Learn how to build a roof for an outdoor shelter from NYC Outward Bound instructor Marko Yurachek in this wilderness survival skills Howcast video.

Transcript

Now that we've built a basic roof frame, what we're going to do is sort of add shingles and insulation. What I found was a dead oak, an oak tree that fell over. Perfect for what we need, in that we don't have to rake up everything to begin with because there's a lot of leaves already on the tree, and there's a lot of branches on the tree. Everything on it is dry. It's not only great for building our roof material, but the leftover sticks are going to be good for firewood.

So, I'm going to slowly start building the branches on top of the structure until we get them completely covering it and then I'm going to add leaves to the top. And when I'm putting these on, the way I'm putting them on is the broken end up and right now, we're putting on the last layers. I worked from the bottom up, sort of like shingles. So the first piece goes on here, the next piece goes on, the next piece goes one, and the next piece goes on. Just like you put shingles on a roof and we're all the way up to the top of the roof now. And it's covering our shelter, the part that we're going to sleep in. But it's not covering the part that's going to be home to the fire.

So we want to pull the leaves back away from where they might catch on fire. The fire won't be going that high, we'll keep a nice low fire. But we don't want to take any chances so, adjust the leaves away from the fire, have them covering every part that we'll be sleeping in. What I'm looking to see when I come underneath is that every space is covered, there's no gaps and no holes, whether you're building debris hut or a lean-to like this, once you have that structure in place then you're going to add the insulation on top of it. So the insulation's going to be the fluffy part.
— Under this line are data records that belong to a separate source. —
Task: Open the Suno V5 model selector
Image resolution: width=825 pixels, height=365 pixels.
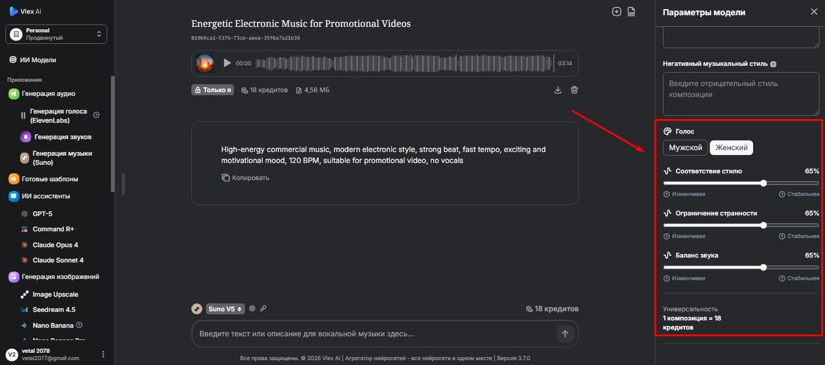Action: (x=225, y=309)
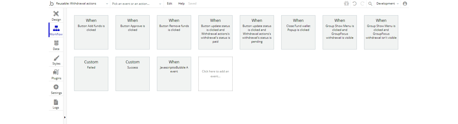458x124 pixels.
Task: Go to the Styles brush icon
Action: (x=56, y=58)
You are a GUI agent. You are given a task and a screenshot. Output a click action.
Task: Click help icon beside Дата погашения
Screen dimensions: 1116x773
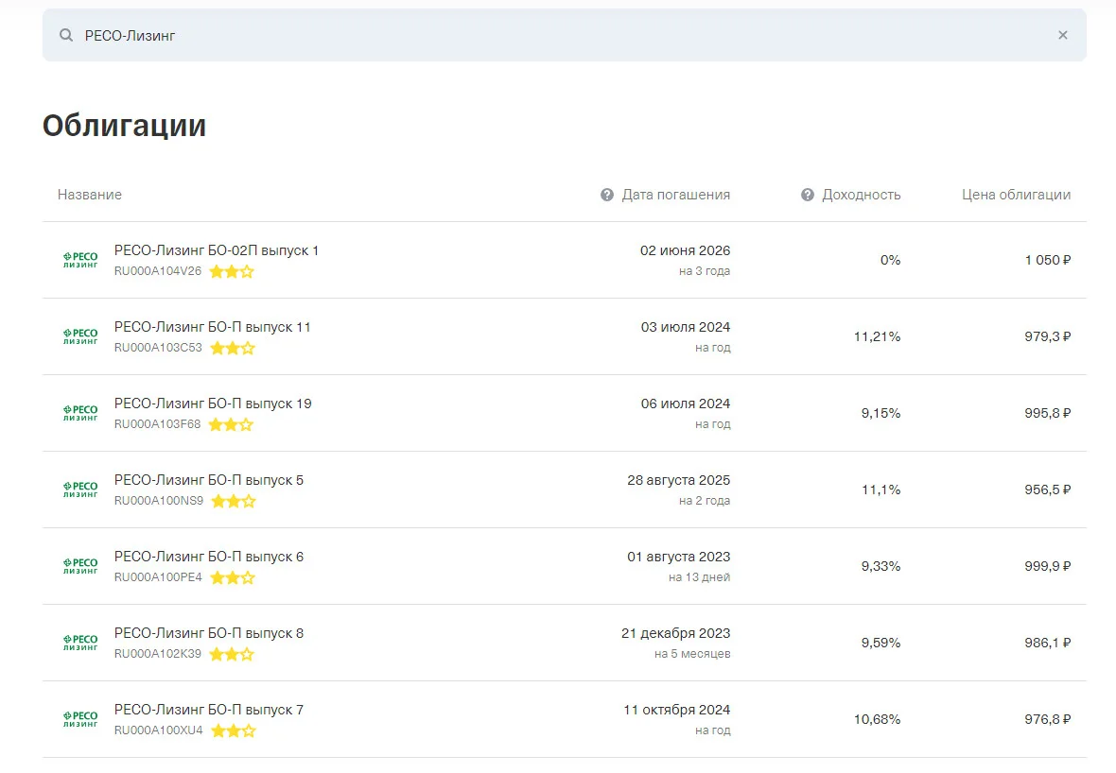(x=606, y=195)
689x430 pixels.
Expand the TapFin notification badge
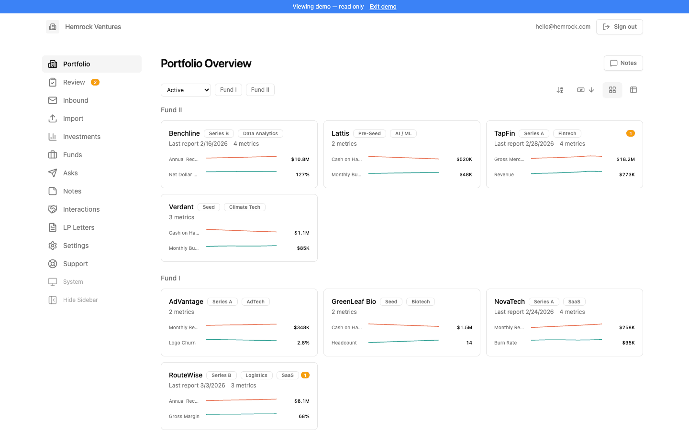click(x=631, y=133)
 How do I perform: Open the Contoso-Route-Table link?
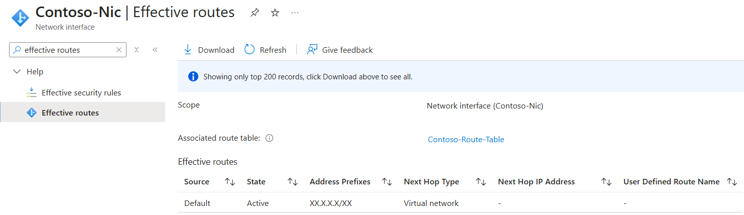[x=466, y=140]
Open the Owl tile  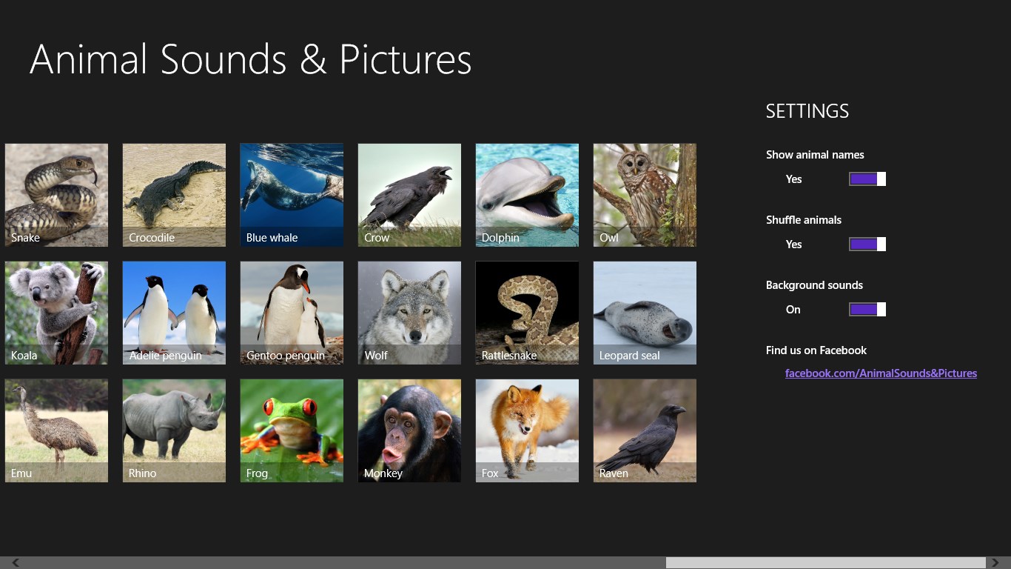[x=645, y=195]
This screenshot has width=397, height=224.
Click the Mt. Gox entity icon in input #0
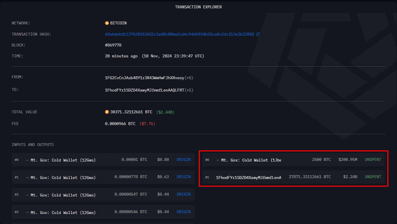[x=27, y=160]

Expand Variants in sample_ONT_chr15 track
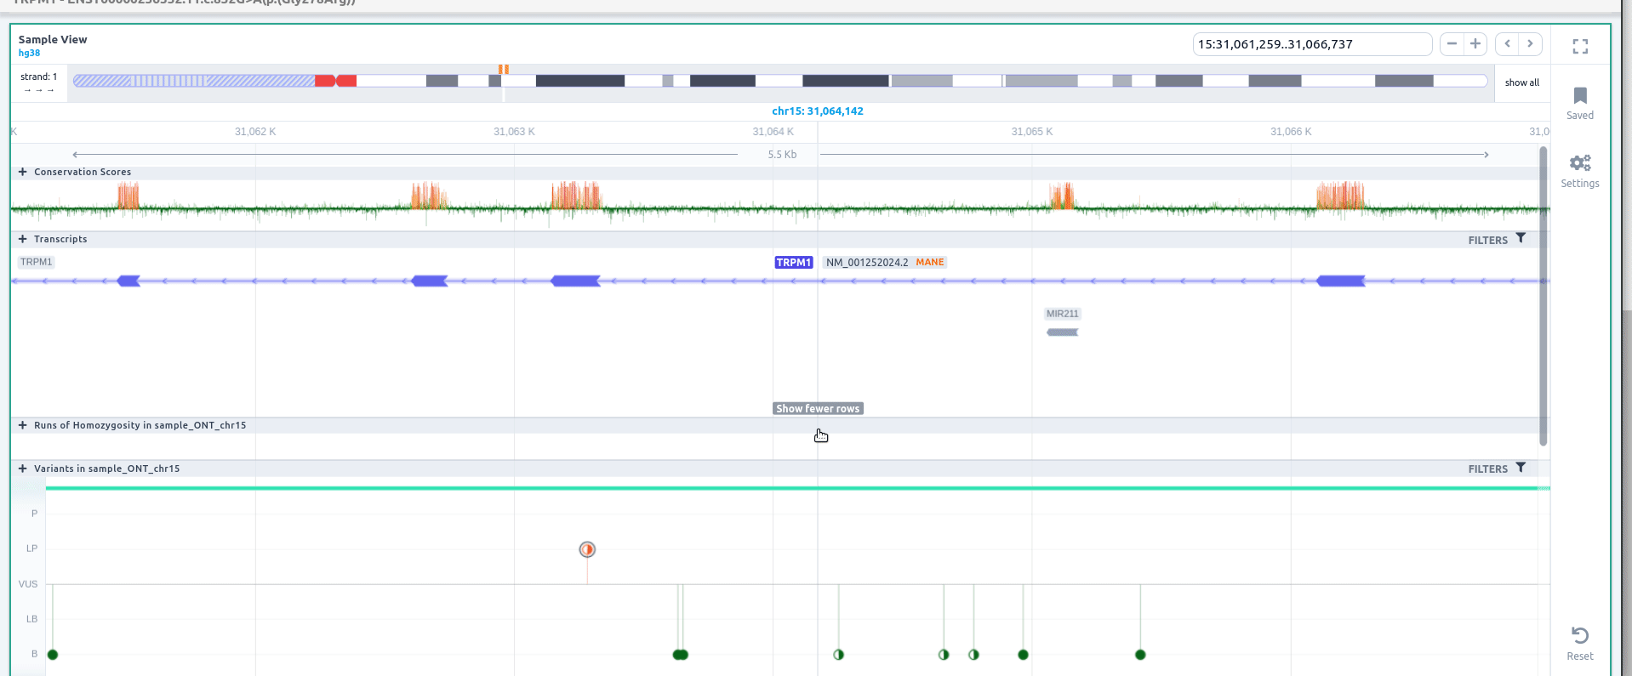point(23,469)
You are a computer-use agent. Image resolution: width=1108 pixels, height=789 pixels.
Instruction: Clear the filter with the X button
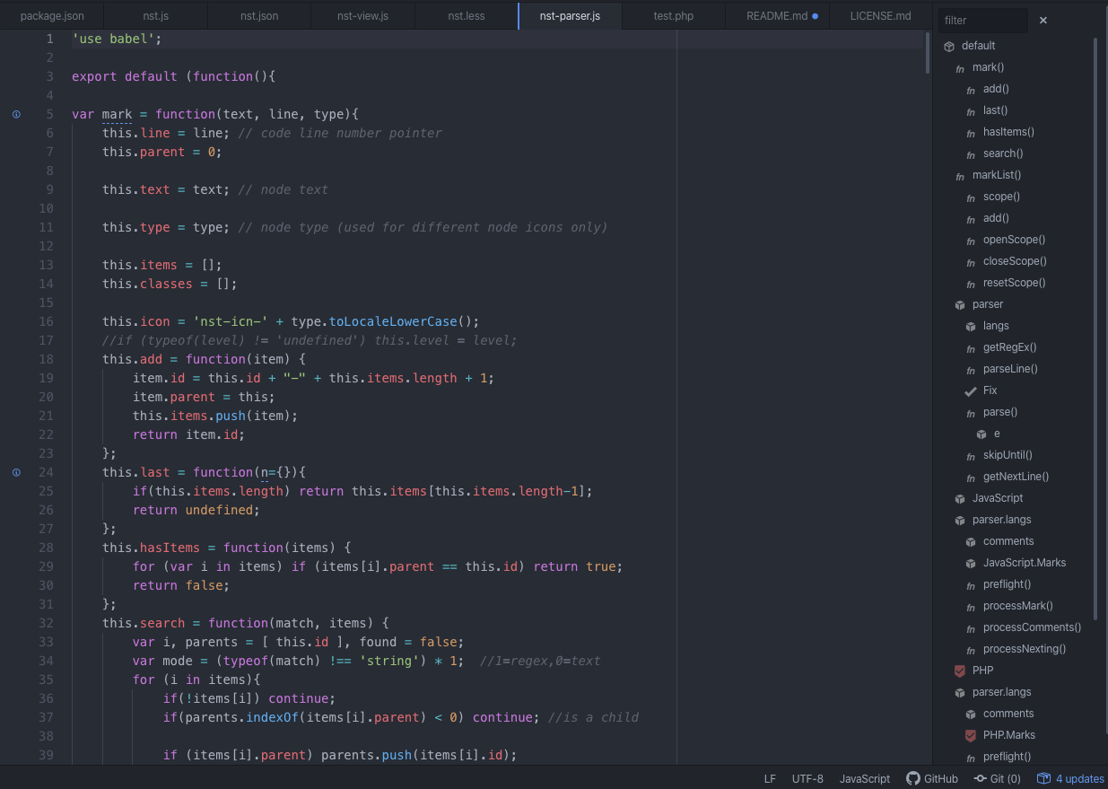(x=1043, y=20)
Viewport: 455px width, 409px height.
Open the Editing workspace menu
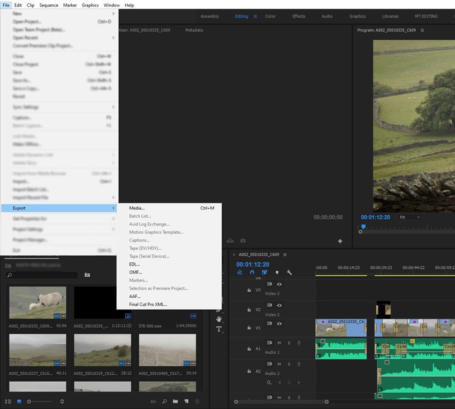pyautogui.click(x=255, y=16)
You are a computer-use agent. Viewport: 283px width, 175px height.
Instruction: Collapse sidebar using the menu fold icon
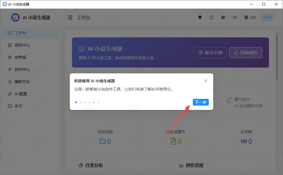[x=70, y=17]
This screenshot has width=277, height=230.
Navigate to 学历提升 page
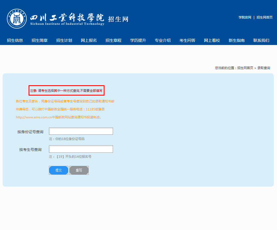tap(138, 40)
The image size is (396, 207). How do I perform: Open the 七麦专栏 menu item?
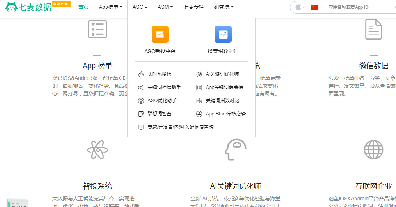(193, 7)
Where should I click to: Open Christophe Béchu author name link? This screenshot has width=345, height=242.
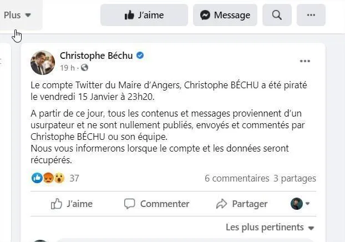pos(97,56)
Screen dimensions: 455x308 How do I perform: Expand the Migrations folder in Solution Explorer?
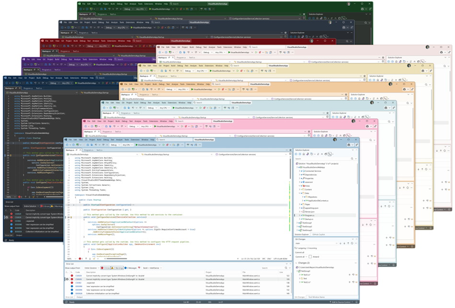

And this is pretty fluffy because we've got a lot of leaves. We're going to collect more leaves from the ground, put them on top, and then we're going to put a nice thick mattress of leaves and grass underneath that'll keep us warm.

We're going to be heating this shelter with a fire. So that being the case, I'm okay going with a thin layer of leaves and if you look at this it's about a foot and a half, maybe in some places, two feet thick. In my opinion that's thin, it's not a lot of insulation. I like to have probably about this much insulation if it's just leaves or more. So maybe about three feet plus, a meter of insulation. Because we are going to have a heat source, we're not going to put as much insulation on, we've got a pretty nice clear, it's probably going to be a cool night, maybe 40 degrees. So this is going to keep us dry from any dew that's falling, it'll keep the heat kind of balancing back towards us, and if it rains it'll keep us dry in the rain. And that's how you build the roof of your shelter.